I think the Japanese environment aids in the development of uniquely Japanese progress. Here is how I explain this to my friends: Japan is good at micro-innovation. The king of innovation is probably the US. If you want to make improvements to American innovation- like building things smaller, more efficiently, consistently, etc – you take the invention over to Japan and let them figure it out.

The perfect case study is Toyota. What happens when you take a car, an American invention, to a country that virtually imports every drop of oil? You get the Toyota Prius, a car that would make every imported drop of oil count. You also get wide adoption of American concepts like Lean Six Sigma through Toyota’s production system. Just in time delivery, vertical integration, pull production are all concepts that save resources.

The import problem stretches beyond oil and into every natural resource in existence. Lots of people, very little land, even fewer resources makes for some interesting developments. Japan has a natural need to be really good at things just to keep food on the table.

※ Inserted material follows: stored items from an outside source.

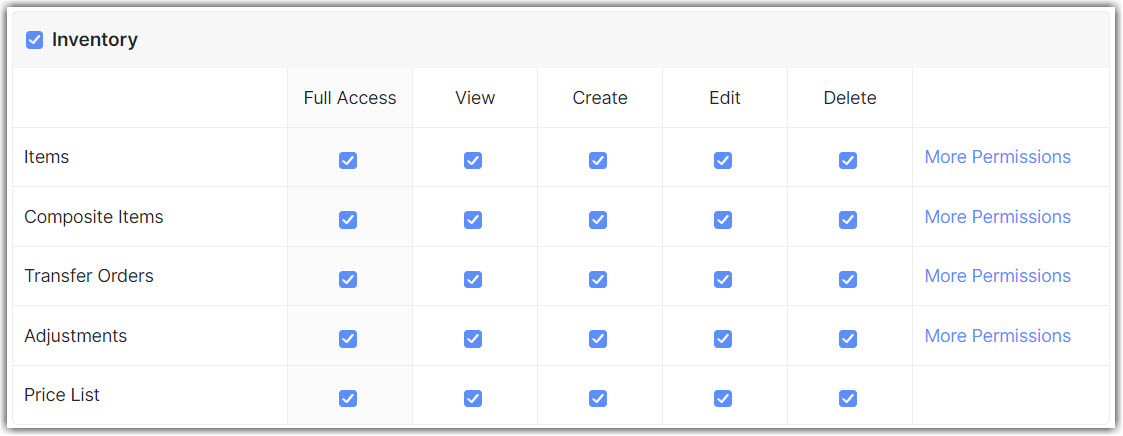Uncheck the Inventory module checkbox

coord(35,40)
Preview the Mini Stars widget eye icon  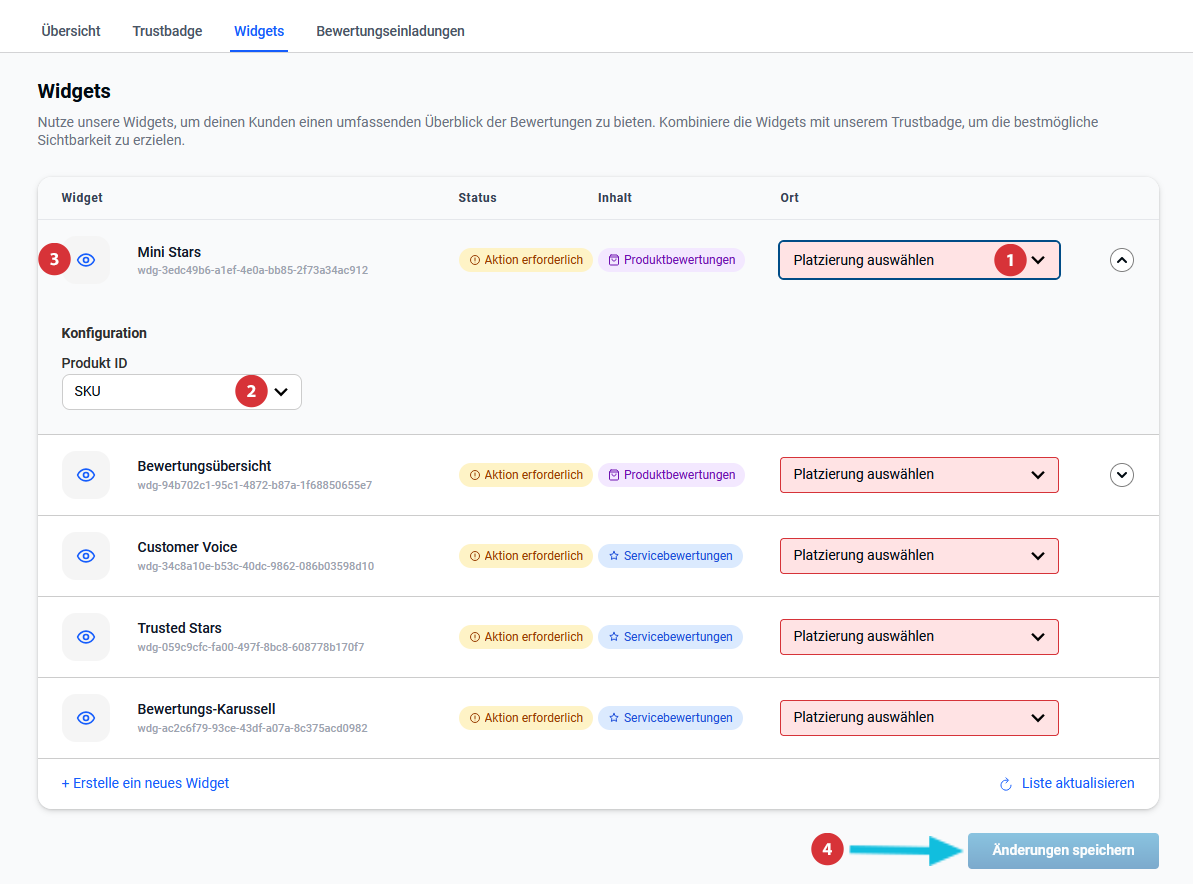click(x=86, y=260)
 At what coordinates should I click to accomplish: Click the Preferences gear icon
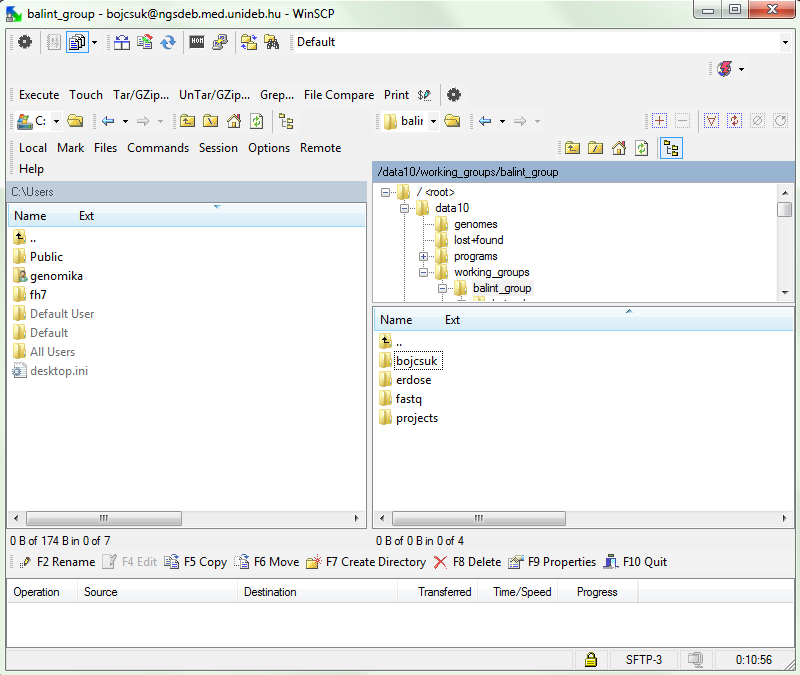coord(25,42)
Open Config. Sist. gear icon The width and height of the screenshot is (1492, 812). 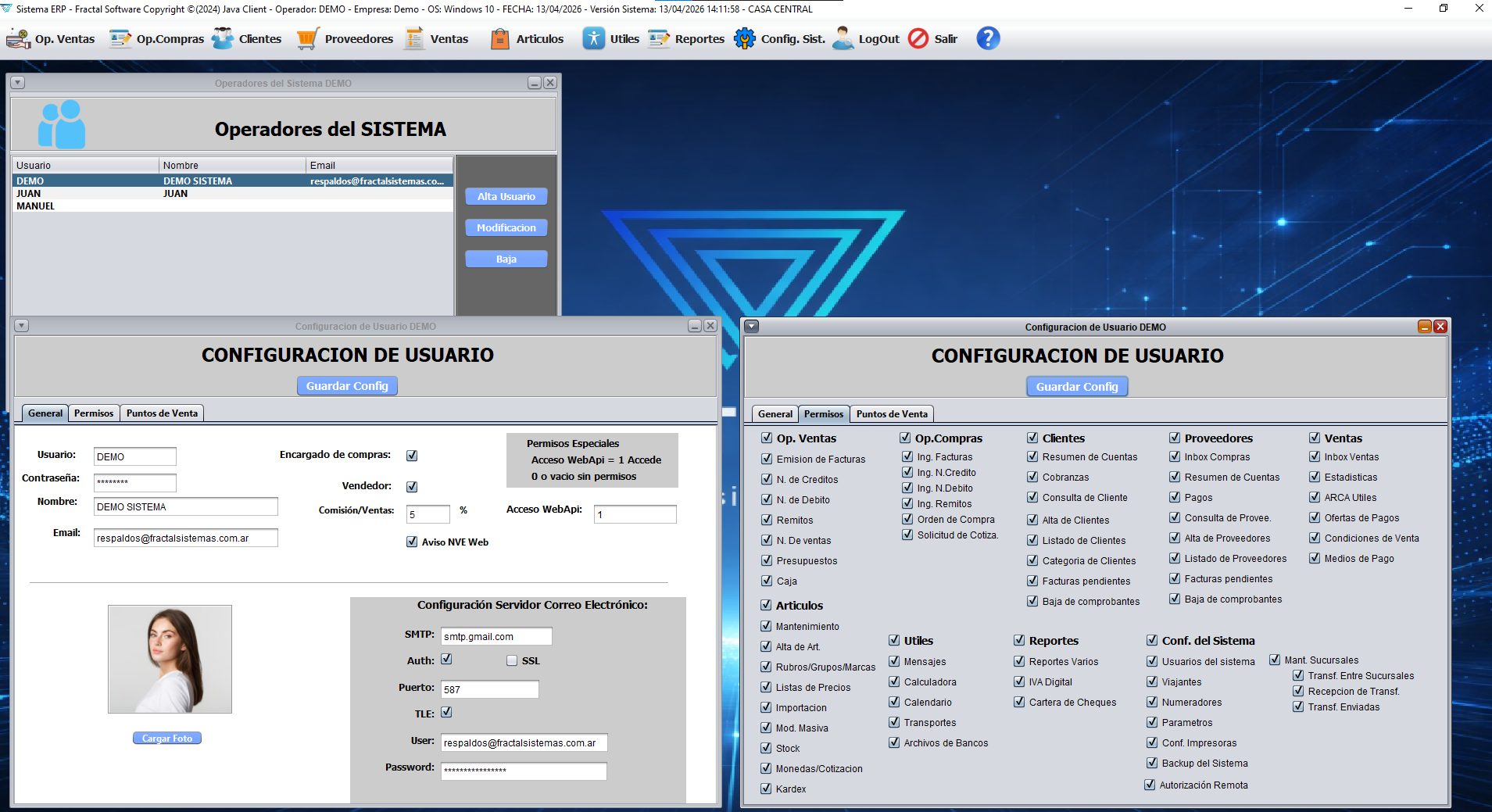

For similar reasons, if you are looking to build the tallest earthquake resistant building on the planet, you might want to start by looking for a Japanese construction company. Chances are, Japanese contractors will have a large portfolio of time-tested, earthquake resistant construction.

Transferring value

I think this has been a fair description of why the Japanese are meticulously detail-oriented. If that wasn’t enough, take a look at the 2011 earthquake that hit Japan. Just 15 seconds before the 2011 earthquake hit, Japan Railway East’s emergency system sent out a stop signal to 33 trains, preventing derailment and heartaches.

That’s impressive.

But the real question is this: how valuable is an accurate-to-the-microsecond emergency system in regions less prone to natural disasters?

This is what I’m getting at with point #2: Japanese value in the construction industry does not necessarily transfer well outside of Japan. The improvements made by Toyota are basically efficiency improvements as a result of Japan’s severe lack of resources. This will save resources regardless of where you take the improvements. The same cannot be said for construction. Chances are, if you pick any Tokyo building at random and place it in the middle of Dallas, Texas, the building will be considered overbuilt. This is because, well… when was the last time you heard about a major earthquake hitting Dallas?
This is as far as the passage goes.